P.S. Where in what useless rule book did it ever state that candids have to be of strangers? I mean, seems like a silly debate to me.

Message edited by author 2005-01-06 12:41:06.
01/06/2005 12:40:57 PM · #17
Originally posted by scalvert:

Originally posted by BradP:

None made.

That's what spotting scopes are for. ;-)


E-10 with 3X TCON-300 converter.

I also have the big battery grip and offset support bracket for the converter. Add the off-camera flash, grip & cable, and it's one heavy sucker!

No more $$ going out until it's going into the 70-200L glass for the 20D. Oh - and a 20D will help too. The day is coming!
LOL
01/06/2005 12:44:48 PM · #18
Originally posted by GoldBerry:

I like the original shots, a lot. Great candids.

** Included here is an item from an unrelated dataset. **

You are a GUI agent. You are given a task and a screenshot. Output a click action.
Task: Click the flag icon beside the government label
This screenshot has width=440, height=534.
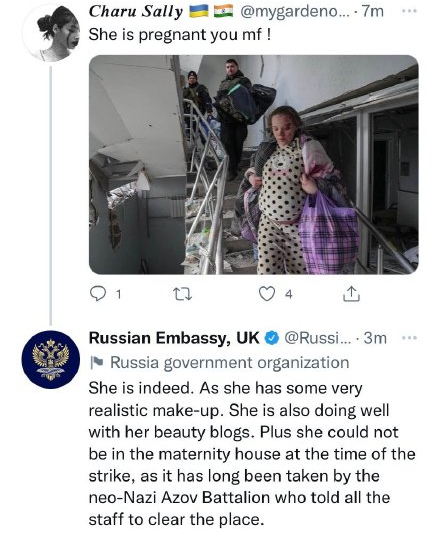click(x=97, y=363)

P.S. Where in what useless rule book did it ever state that candids have to be of strangers? I mean, seems like a silly debate to me.


who made the argument that it has to be of strangers?
01/06/2005 12:45:08 PM · #19
Originally posted by BradP:


E-10 with 3X TCON-300 converter.


Cripes! No wonder you're worried. I might not be too pleased if I saw someone pointing a bazooka like that at me!
01/06/2005 12:46:49 PM · #20
well that thing looks like a sniper rifle ;}

Originally posted by BradP:

I also have the big battery grip and offset support bracket for the converter. Add the off-camera flash, grip & cable, and it's one heavy sucker!

No more $$ going out until it's going into the 70-200L glass for the 20D. Oh - and a 20D will help too. The day is coming!
LOL

01/06/2005 12:47:34 PM · #21
I have a simple point and shoot cam, which provided me with some interesting personal emotions for the Candid challenge.

I also adopted the subtle, pretend you are looking somewher else approach whist deftly pressing the shutter.
01/06/2005 12:48:42 PM · #22
Originally posted by BradP:


E-10 with 3X TCON-300 converter.


Is it true what they say about the size of equipment a man carries? lol
01/06/2005 12:49:15 PM · #23
Not that I have a huge choice (since I only own the kit lens) but almost all street photos I take are at about 50mm.

I am going to buy the 50mm 1.8 and will use that as my Toronto walkaround lens for street photography. I would definitely feel weird pointing 300mm lenses at my subjects!
01/06/2005 12:52:34 PM · #24
but equiv 480mm they'll barely be able to see you.

actually, i like using my 12-24mm for candids too. at the wide end people wouldn't believe that they're even in the picture, because it looks like you're shooting something else.

Message edited by author 2005-01-06 12:53:54.
01/06/2005 12:59:04 PM · #25
I find that if I try to be too sneaky, my shot turns out to be crappy.

Often, if the subject isn't moving I'll autofocus while they're looking away, quickly switch to manual focus and take some shots.

So many people have said it before in other threads and other sites...most of the time, they don't know you're photographing them. If they even notice you, they'll assume you're photographing something behind them (even if there's nothing there...are you ever immediately aware of what is or isn't behind you?)